I was married very young and have three children, one who is only 7 weeks old. I remember getting married because I had a baby with him already and felt obliged. I started getting depressed with my situation when we had our son because he didn’t work and smoked a lot of marijuana. I tried to leave but always felt guilty and stayed. It’s been 10 years since then and things have got a lot better, he only smokes on weekends and is studying although he still has managed not to work most of our marriage. He is involved with the kids sports and is a good dad but I feel like the love is not really there. I want better for myself but still have huge struggles with guilt and I don’t want to upset our lives with the kids and his parents. When I say to him that I don’t know if I love him and I would rather be on my own and move on, he either talks of how I would be messing up the kids or he ignores me and says yes I do love him and stop being stupid. I could quite easily keep living like this and put up with a lot of crap like him spending money on drugs and being so selfish or I could leave and get over that hard greiving part and move on. I want to know if Im feeling like this because its been ten years and many marriages need to work harder to create love between them at that point or if I just don’t love him because of all this selfishness. I dont’ know if this makes sense but any advice would be useful.
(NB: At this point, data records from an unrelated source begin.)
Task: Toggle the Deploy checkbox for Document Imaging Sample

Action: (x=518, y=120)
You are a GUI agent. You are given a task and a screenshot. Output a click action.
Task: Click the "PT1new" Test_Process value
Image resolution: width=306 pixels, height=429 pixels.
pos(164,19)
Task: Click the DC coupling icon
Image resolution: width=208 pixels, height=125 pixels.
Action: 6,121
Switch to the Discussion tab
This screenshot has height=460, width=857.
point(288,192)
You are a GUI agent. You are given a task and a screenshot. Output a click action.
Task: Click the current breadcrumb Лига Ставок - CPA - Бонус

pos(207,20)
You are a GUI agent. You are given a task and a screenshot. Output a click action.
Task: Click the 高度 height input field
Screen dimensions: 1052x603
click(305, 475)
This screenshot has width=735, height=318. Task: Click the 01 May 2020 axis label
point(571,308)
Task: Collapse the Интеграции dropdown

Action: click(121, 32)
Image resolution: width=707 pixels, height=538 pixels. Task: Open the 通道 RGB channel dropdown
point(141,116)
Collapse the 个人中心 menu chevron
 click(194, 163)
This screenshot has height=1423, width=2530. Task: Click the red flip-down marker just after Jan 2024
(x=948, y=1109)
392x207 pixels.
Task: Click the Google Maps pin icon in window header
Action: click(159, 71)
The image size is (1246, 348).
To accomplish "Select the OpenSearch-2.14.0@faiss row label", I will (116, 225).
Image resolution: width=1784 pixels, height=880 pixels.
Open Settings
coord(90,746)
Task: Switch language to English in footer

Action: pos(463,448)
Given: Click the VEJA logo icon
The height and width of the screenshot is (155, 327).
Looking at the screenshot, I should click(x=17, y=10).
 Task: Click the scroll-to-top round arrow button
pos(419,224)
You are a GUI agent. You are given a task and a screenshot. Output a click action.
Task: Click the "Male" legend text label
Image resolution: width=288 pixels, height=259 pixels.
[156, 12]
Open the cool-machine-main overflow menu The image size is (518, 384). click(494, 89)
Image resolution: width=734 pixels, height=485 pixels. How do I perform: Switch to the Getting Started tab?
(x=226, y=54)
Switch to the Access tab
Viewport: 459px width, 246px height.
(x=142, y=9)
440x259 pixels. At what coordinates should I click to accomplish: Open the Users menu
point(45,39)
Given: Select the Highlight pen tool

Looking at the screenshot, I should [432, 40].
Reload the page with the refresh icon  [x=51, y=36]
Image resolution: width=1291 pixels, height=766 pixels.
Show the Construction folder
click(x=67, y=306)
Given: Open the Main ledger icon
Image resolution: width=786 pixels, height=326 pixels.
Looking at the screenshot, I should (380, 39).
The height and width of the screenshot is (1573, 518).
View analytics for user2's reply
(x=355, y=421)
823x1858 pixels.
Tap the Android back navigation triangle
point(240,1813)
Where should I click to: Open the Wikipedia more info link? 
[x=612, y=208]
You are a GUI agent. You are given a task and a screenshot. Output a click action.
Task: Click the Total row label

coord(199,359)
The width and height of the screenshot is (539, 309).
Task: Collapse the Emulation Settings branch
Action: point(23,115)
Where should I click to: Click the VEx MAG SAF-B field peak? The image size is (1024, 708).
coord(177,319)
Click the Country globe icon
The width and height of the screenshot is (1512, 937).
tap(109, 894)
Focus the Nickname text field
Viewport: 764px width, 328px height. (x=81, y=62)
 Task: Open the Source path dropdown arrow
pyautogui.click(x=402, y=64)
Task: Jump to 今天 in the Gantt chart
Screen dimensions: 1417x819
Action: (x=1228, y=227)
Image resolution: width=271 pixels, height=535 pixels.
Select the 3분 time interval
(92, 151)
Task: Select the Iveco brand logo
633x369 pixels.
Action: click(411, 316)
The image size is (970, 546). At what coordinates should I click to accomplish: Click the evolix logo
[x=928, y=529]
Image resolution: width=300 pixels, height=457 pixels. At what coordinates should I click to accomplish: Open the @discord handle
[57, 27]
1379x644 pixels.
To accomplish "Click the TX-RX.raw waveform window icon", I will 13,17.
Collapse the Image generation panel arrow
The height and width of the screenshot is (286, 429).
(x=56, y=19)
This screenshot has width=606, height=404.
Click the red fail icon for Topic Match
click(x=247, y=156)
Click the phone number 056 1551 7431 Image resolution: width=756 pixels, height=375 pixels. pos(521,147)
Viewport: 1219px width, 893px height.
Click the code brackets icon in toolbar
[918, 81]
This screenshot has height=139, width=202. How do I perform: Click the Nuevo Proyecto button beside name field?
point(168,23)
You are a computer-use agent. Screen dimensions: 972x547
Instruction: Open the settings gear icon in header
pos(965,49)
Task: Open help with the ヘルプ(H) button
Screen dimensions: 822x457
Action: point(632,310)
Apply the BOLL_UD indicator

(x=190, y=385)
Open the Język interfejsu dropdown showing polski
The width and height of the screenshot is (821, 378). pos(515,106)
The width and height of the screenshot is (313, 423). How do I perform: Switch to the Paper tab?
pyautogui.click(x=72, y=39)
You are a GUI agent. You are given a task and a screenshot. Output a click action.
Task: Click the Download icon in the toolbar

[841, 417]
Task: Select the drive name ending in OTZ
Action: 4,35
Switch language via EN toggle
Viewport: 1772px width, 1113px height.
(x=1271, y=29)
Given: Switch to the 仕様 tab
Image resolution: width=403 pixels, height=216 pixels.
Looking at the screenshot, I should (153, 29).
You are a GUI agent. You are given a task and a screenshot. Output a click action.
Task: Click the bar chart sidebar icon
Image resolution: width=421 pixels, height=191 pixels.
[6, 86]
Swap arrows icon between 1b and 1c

You say you married a man you didn’t love because you had a baby with him. Then you went on to have two more despite your doubts, his unwillingness to support his family, his drug use, or your own unhappiness. When your husband tells you your concerns are stupid, you back off. You don’t insist on getting some counseling together and you don’t leave. Neither or you takes your threats seriously.
I’m worried that you have fallen into a pattern of codependency. Although his habit uses money that should go to the family and is killing his ambition as a breadwinner, you tolerate it. You resent his selfishness but feel guilty when you think about leaving.
The result is a marriage that leaves you feeling empty and sets a model of adulthood that isn’t healthy for growing kids. His drug use and your tolerance of it is modeling for your children that the use of illegal drugs is a normal and regular part of adult life. The two of you are modeling that a mother works to support the family while a father focusses on himself, and that marriage is full of bitterness and conflict. I have a guess that one reason you are writing to me now is that your children are getting old enough to notice and you want better for them when they are adults.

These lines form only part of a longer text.